§ What you are asked to do:
Starting with the opening line of the material, restate every line word for word, and end on the line containing "Given: Select the 2024-02-25 date link".

---------------

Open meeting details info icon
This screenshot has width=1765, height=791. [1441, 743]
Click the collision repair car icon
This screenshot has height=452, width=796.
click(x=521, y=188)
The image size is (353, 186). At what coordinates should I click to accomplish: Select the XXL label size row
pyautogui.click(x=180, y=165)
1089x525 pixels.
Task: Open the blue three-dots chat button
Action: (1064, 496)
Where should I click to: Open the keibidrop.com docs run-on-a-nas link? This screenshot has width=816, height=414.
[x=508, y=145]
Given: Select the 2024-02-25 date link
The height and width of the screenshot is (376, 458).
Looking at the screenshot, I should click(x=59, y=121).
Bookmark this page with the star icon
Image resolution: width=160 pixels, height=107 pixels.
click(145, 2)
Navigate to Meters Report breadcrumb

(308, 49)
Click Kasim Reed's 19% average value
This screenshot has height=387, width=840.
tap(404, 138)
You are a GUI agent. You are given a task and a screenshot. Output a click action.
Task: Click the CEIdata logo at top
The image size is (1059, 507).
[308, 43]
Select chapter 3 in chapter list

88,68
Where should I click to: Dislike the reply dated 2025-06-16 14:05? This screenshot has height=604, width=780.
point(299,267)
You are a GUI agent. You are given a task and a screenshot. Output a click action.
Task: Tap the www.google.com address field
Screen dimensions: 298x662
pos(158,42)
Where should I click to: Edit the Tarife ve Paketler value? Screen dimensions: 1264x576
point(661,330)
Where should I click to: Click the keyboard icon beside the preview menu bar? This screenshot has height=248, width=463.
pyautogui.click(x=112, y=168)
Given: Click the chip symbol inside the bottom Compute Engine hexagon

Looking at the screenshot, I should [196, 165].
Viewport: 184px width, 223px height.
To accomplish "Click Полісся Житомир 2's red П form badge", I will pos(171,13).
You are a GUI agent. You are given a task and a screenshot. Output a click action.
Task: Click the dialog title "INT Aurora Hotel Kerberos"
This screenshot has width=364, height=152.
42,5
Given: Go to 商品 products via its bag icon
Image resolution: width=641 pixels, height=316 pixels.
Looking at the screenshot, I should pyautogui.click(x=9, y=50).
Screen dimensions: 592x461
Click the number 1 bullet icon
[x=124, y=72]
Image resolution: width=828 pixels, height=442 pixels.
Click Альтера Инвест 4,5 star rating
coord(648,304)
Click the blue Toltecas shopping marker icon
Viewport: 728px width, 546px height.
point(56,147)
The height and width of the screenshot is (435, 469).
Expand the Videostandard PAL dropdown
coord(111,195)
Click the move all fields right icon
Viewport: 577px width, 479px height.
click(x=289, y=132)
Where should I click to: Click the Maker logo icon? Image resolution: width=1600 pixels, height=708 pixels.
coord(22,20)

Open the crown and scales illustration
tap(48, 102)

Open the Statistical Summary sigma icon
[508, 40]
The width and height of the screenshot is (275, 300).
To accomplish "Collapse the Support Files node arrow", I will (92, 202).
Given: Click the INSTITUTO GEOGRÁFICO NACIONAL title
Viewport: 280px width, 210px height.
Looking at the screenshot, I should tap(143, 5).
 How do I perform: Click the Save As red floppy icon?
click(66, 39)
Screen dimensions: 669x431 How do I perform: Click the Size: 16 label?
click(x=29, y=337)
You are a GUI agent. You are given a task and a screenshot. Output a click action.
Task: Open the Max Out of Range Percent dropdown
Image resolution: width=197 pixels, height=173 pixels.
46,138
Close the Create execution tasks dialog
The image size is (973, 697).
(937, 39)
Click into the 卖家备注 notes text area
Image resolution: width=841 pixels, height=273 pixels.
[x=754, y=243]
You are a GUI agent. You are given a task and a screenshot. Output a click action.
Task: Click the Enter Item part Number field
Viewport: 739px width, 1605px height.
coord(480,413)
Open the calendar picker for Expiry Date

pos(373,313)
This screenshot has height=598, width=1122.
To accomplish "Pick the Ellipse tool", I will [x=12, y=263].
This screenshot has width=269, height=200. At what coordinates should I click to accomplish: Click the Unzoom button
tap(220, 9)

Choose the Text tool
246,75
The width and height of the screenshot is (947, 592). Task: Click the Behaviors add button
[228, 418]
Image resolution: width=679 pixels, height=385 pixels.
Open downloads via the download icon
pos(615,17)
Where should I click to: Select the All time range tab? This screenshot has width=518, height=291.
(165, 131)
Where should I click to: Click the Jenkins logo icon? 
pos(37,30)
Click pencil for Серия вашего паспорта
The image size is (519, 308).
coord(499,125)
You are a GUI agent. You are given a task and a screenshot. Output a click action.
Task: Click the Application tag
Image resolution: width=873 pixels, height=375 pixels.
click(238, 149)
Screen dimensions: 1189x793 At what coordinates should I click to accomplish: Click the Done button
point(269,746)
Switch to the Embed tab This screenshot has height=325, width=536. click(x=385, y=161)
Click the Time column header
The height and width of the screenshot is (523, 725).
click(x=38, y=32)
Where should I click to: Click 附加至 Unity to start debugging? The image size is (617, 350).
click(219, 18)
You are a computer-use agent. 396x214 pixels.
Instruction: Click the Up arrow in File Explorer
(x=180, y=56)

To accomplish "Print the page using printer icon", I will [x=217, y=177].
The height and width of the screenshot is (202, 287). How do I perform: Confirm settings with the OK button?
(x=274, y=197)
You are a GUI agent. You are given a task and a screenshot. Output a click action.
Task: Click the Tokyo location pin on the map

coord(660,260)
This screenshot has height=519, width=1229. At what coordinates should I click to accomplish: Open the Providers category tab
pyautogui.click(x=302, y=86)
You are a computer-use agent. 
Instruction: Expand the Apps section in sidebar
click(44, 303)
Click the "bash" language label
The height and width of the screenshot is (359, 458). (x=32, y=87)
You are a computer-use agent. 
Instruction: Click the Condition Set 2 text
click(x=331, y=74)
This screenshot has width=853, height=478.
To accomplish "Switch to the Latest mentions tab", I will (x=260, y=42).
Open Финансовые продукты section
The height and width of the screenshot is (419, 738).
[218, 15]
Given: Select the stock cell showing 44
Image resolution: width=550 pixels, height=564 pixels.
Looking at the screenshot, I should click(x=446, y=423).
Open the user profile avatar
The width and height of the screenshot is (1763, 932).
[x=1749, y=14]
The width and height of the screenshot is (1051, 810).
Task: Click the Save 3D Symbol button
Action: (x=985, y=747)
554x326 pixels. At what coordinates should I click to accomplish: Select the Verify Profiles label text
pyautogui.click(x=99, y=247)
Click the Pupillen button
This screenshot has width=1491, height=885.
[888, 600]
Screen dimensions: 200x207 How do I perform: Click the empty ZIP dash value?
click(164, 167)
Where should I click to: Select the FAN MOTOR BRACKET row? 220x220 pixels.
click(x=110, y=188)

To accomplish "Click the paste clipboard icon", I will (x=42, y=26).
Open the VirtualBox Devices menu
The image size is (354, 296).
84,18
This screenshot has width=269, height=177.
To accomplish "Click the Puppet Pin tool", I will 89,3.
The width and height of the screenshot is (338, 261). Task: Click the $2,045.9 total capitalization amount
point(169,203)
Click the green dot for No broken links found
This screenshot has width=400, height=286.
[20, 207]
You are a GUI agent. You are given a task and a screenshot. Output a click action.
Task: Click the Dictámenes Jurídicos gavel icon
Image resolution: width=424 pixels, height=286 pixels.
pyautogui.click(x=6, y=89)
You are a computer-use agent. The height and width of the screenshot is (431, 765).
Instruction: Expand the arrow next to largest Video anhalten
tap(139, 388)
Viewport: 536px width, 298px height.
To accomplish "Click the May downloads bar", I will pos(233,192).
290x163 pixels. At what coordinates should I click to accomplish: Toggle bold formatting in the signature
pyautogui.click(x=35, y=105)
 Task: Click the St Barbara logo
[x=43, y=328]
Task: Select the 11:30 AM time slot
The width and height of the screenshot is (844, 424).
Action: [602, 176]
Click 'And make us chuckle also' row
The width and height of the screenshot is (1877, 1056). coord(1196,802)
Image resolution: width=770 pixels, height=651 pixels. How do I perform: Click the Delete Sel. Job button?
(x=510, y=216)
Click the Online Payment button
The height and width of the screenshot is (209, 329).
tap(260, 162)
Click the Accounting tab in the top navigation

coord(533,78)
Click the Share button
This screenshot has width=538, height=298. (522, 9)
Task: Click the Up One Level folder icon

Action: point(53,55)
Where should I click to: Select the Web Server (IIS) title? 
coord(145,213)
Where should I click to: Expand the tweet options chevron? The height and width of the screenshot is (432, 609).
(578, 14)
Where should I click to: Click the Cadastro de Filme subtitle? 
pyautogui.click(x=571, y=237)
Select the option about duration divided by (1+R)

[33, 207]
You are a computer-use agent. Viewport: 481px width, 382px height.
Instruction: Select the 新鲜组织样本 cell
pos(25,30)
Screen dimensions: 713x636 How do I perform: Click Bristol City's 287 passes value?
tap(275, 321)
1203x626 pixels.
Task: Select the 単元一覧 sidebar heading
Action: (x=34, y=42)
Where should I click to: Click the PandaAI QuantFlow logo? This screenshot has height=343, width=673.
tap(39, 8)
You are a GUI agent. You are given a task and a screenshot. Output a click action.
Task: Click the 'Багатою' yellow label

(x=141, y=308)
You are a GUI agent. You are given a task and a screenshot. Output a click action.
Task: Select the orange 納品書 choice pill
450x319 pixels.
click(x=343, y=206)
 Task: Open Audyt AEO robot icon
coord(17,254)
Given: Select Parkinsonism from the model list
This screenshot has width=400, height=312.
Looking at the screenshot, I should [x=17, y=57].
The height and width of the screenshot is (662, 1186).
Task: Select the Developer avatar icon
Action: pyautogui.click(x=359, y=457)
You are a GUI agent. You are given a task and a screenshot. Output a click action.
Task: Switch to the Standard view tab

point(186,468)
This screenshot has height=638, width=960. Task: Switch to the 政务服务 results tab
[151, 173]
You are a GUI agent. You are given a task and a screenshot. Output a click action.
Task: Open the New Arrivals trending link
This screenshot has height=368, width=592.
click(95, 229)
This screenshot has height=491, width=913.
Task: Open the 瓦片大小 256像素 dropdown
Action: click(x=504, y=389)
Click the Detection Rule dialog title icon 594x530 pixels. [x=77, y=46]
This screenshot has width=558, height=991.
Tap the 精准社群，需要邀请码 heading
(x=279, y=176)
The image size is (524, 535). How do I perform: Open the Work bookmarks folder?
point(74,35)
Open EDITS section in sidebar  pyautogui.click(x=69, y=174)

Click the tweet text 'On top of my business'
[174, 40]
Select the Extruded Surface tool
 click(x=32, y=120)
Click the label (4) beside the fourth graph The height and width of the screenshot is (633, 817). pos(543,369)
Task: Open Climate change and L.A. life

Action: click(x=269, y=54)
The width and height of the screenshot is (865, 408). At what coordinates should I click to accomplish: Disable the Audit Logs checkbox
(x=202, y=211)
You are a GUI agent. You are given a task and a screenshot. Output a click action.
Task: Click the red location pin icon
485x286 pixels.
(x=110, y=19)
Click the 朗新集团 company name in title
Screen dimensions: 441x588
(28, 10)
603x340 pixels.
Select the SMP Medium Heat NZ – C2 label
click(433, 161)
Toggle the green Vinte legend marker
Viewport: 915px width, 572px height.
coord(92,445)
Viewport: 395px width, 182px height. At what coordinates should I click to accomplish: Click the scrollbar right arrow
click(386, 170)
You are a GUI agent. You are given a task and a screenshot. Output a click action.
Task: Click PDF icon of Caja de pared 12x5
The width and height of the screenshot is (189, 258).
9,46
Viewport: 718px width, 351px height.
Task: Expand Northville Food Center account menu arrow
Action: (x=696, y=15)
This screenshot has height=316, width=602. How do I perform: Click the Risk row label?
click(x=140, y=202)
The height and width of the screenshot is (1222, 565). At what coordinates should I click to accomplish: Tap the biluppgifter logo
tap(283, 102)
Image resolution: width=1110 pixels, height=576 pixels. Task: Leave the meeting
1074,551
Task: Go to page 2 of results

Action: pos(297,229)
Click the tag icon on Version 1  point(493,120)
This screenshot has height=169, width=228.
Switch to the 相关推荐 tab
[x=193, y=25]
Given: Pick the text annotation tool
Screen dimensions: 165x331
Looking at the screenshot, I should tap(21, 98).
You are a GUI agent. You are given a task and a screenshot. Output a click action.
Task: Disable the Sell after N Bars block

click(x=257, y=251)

---------------

§ Answer section:
Open meeting details info icon
This screenshot has width=1765, height=791. [1441, 743]
Click the collision repair car icon
This screenshot has height=452, width=796.
click(x=521, y=188)
The image size is (353, 186). At what coordinates should I click to accomplish: Select the XXL label size row
pyautogui.click(x=180, y=165)
1089x525 pixels.
Task: Open the blue three-dots chat button
Action: (1064, 496)
Where should I click to: Open the keibidrop.com docs run-on-a-nas link? This screenshot has width=816, height=414.
[x=508, y=145]
Given: Select the 2024-02-25 date link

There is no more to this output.